Your assignment: Report every line of the records below that contains the word "agent".

Supplied data:
::::::::
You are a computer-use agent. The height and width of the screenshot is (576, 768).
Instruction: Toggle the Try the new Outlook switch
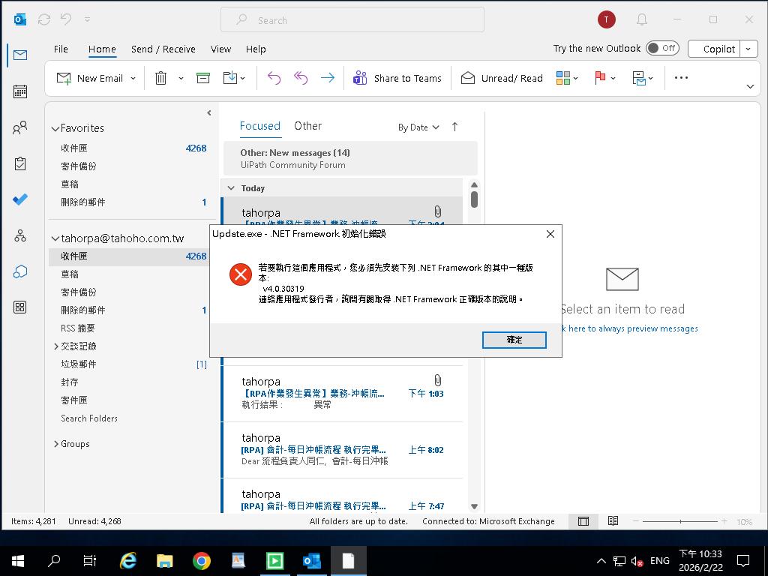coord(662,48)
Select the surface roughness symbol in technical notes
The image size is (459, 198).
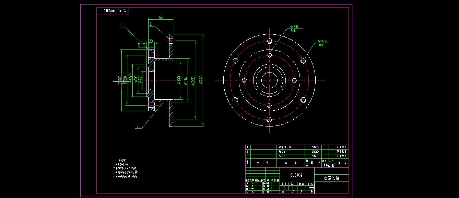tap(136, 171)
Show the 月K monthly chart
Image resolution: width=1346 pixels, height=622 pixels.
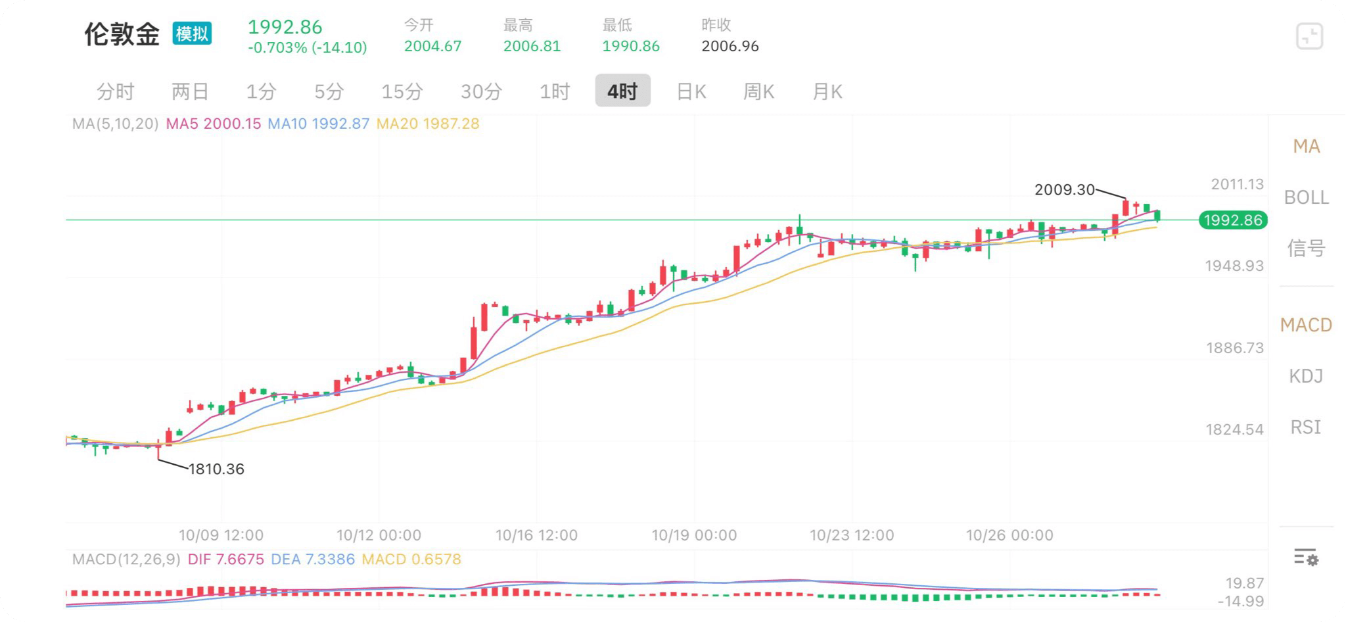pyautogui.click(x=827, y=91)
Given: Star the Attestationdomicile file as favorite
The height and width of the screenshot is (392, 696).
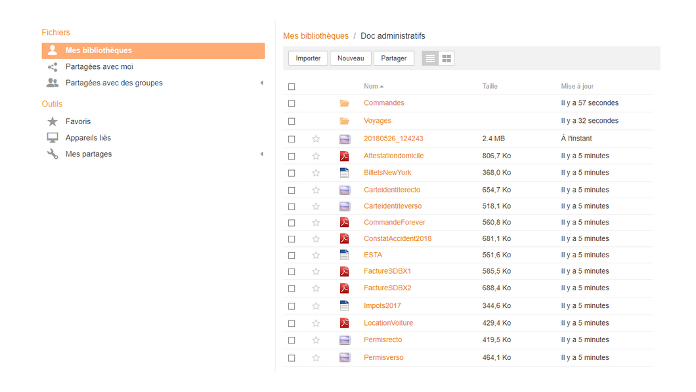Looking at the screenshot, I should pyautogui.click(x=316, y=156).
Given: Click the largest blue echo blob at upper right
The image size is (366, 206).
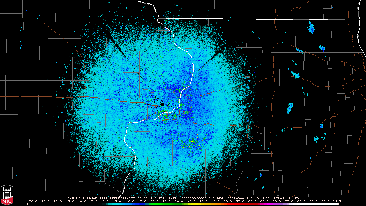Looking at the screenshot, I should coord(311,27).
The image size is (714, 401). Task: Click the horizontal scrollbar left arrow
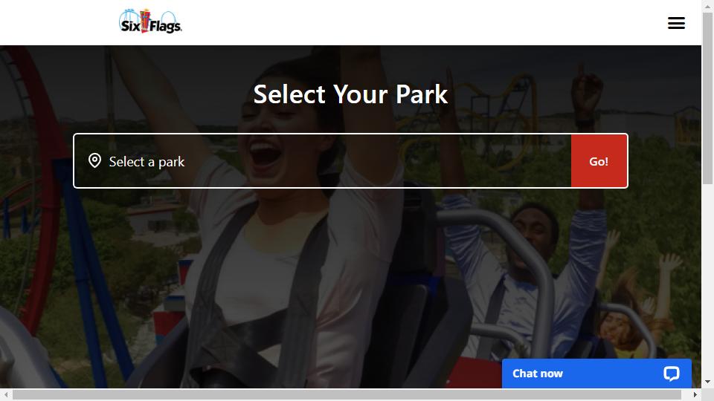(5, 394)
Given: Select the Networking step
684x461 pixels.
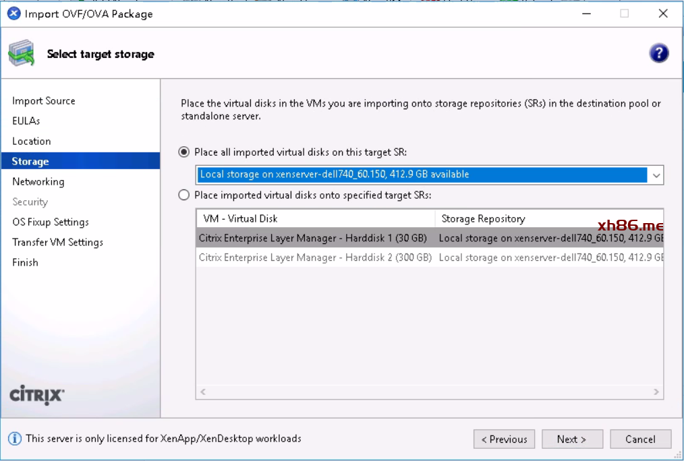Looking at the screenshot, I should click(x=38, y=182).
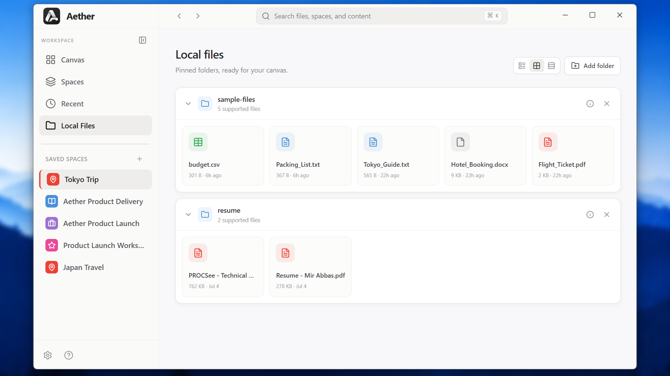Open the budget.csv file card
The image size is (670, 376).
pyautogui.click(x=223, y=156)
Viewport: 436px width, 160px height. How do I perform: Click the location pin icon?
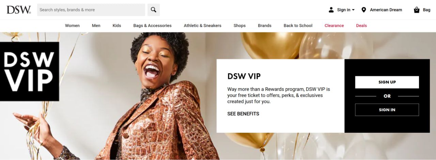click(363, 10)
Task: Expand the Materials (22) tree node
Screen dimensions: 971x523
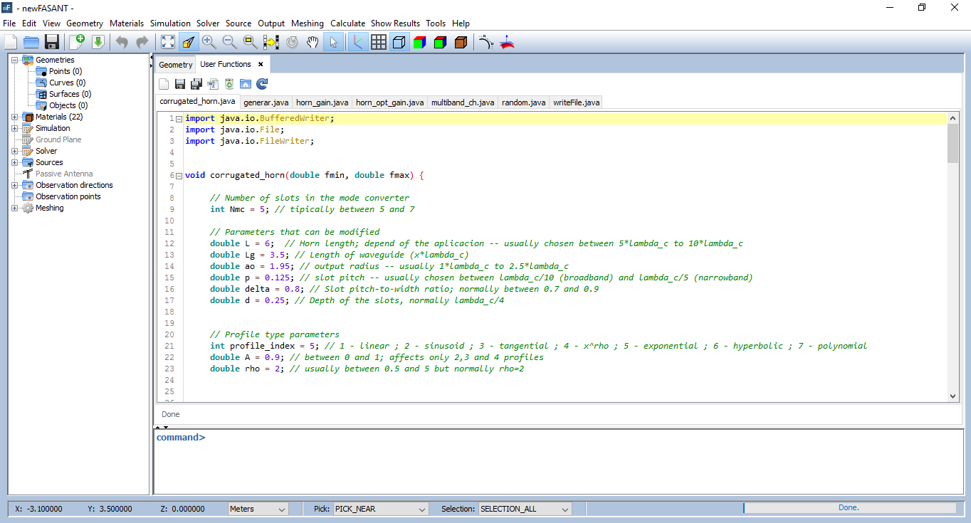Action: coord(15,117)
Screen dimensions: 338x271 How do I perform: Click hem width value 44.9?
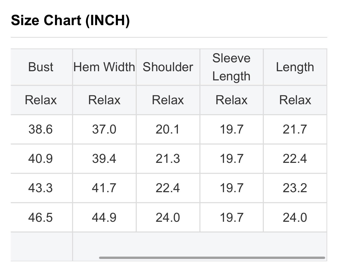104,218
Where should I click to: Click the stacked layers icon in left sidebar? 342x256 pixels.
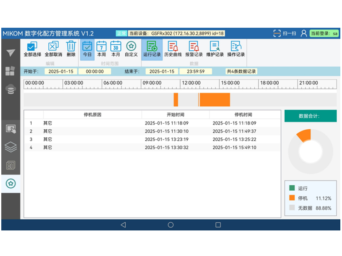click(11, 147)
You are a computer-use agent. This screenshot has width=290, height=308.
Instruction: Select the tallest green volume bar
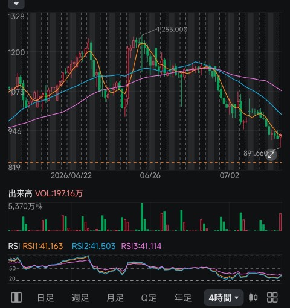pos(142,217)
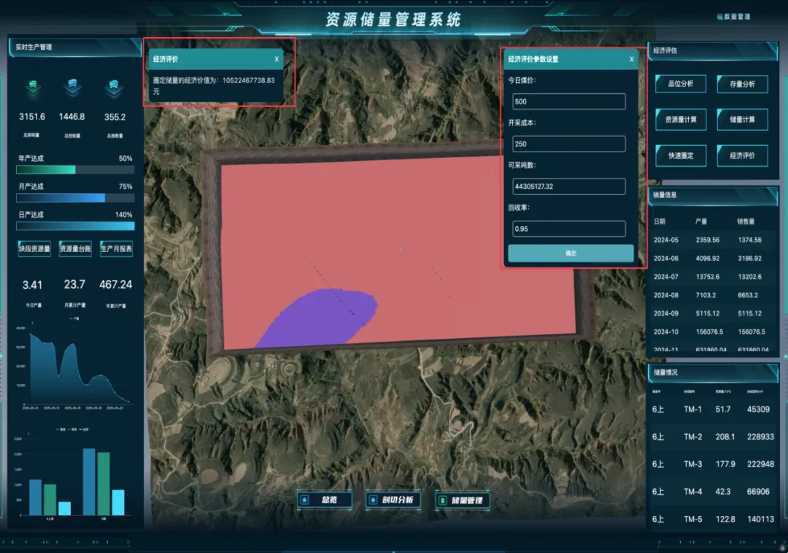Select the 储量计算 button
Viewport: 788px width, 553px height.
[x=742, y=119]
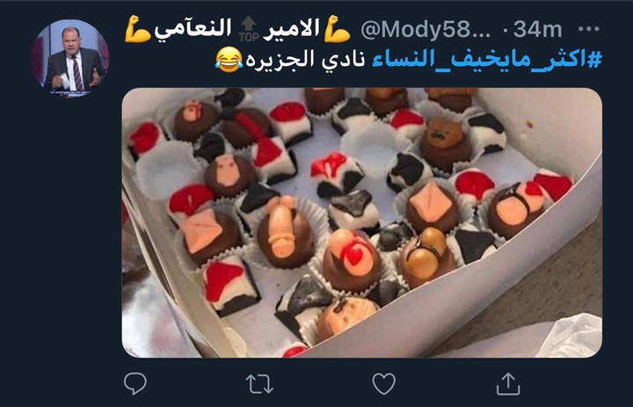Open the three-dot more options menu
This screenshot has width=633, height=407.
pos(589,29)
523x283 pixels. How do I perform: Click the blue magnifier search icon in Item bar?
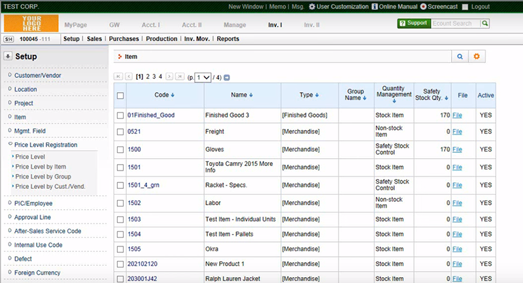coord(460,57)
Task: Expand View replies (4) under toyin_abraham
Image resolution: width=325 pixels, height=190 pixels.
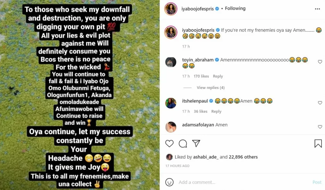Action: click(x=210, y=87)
::::::::
Response area:
You are a computer-use agent. The height and width of the screenshot is (576, 768).
You are a computer-use agent. This screenshot has width=290, height=308.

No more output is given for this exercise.